A hybrid computational approach to derive new ground-motion prediction equations

Abstract

A novel hybrid method coupling genetic programming and orthogonal least squares, called GP/OLS, was employed to derive new ground-motion prediction equations (GMPEs). The principal ground-motion parameters formulated were peak ground acceleration (PGA), peak ground velocity (PGV) and peak ground displacement (PGD). The proposed GMPEs relate PGA, PGV and PGD to different seismic parameters including earthquake magnitude, earthquake source to site distance, average shear-wave velocity, and faulting mechanisms.
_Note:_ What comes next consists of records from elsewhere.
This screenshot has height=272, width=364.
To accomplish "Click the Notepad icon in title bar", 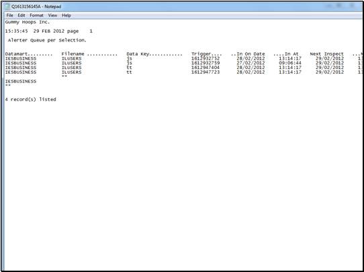I will (x=7, y=7).

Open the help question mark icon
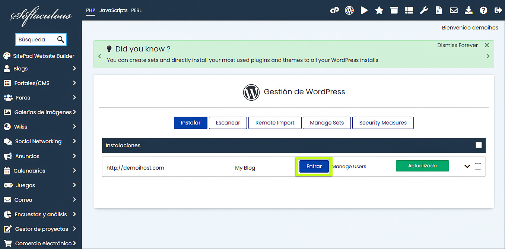[483, 10]
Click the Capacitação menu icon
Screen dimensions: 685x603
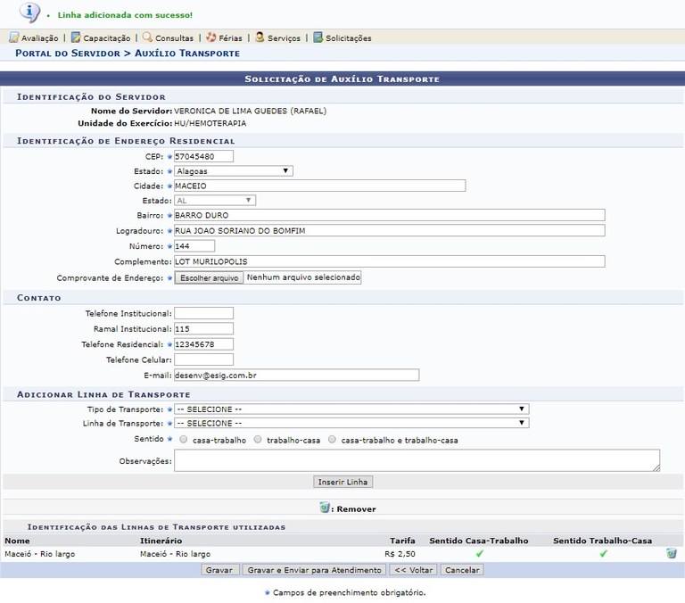76,37
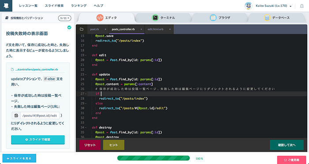Collapse the def edit fold arrow

coord(86,55)
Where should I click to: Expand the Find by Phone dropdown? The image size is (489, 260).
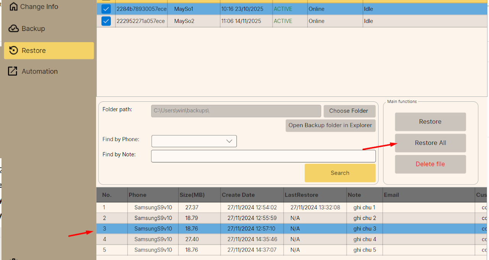[229, 141]
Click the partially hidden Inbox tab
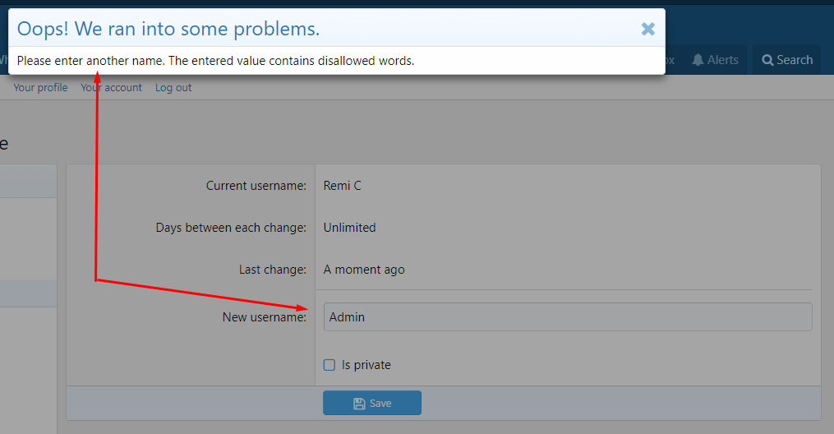This screenshot has width=834, height=434. (x=669, y=60)
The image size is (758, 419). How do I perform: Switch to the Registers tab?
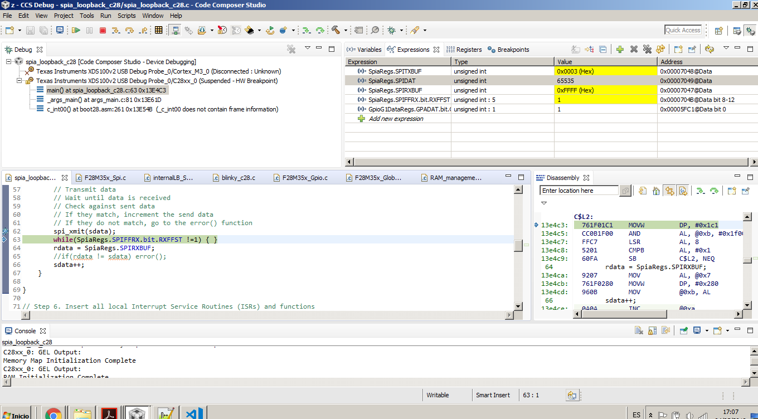point(472,49)
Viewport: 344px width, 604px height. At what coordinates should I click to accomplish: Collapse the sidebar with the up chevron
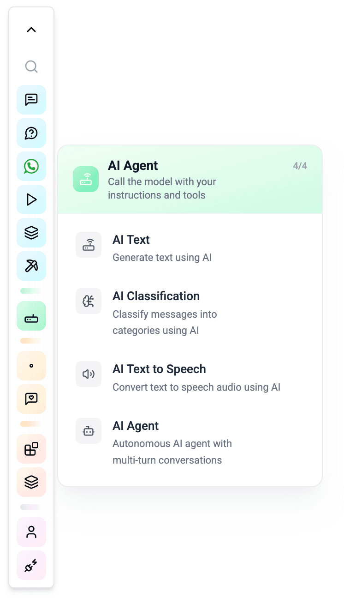point(31,30)
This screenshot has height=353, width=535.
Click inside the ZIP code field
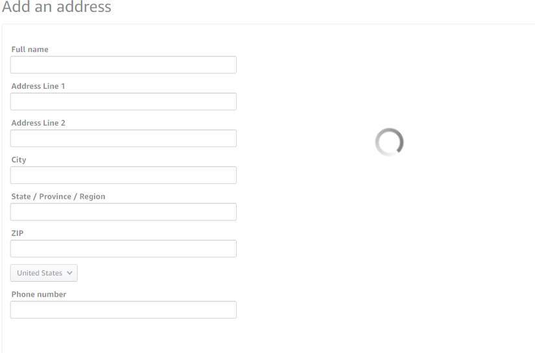[x=123, y=249]
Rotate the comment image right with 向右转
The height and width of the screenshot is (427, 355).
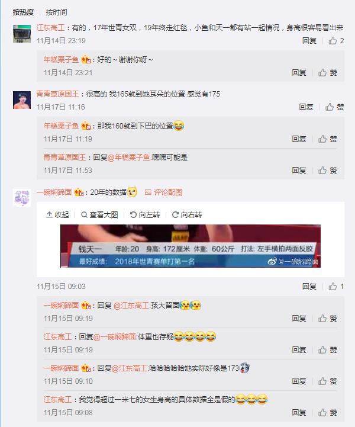pos(187,215)
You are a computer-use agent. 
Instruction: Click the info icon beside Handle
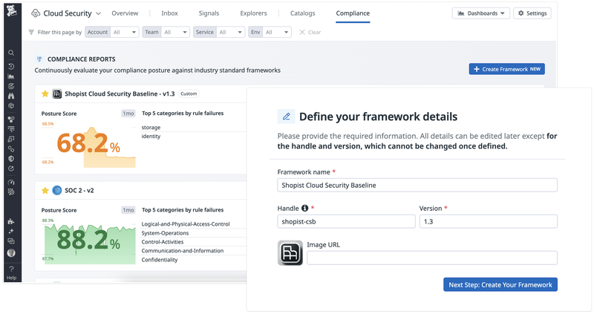click(x=304, y=209)
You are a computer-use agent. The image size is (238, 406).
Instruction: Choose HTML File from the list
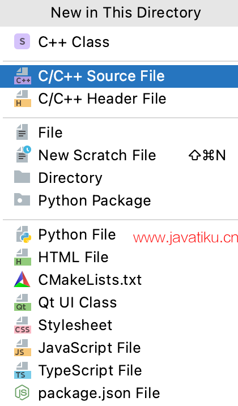(x=119, y=257)
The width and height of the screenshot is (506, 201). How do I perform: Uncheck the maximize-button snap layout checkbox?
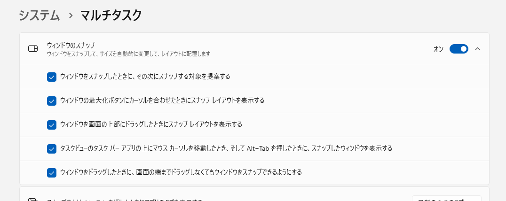[x=52, y=101]
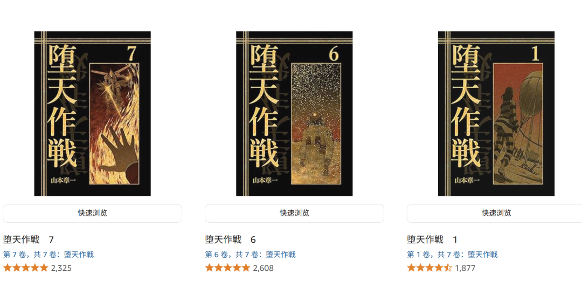Click the star rating icons for volume 7

pos(26,268)
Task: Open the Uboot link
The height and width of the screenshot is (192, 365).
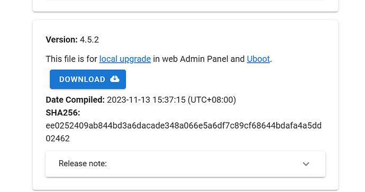Action: pyautogui.click(x=258, y=59)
The equations were established based on an extensive database of strong ground-motion recordings released by Pacific Earthquake Engineering Research Center (PEER). For more validity verification, the developed equations were employed to predict the ground-motion parameters of the Iranian plateau earthquakes. A sensitivity analysis was carried out to determine the contributions of the parameters affecting PGA, PGV and PGD. The sensitivity of the models to the variations of the influencing parameters was further evaluated through a parametric analysis. The obtained GMPEs are effectively capable of estimating the site ground-motion parameters. The equations provide a prediction performance better than or comparable with the attenuation relationships found in the literature. The derived GMPEs are remarkably simple and straightforward and can reliably be used for the pre-design purposes.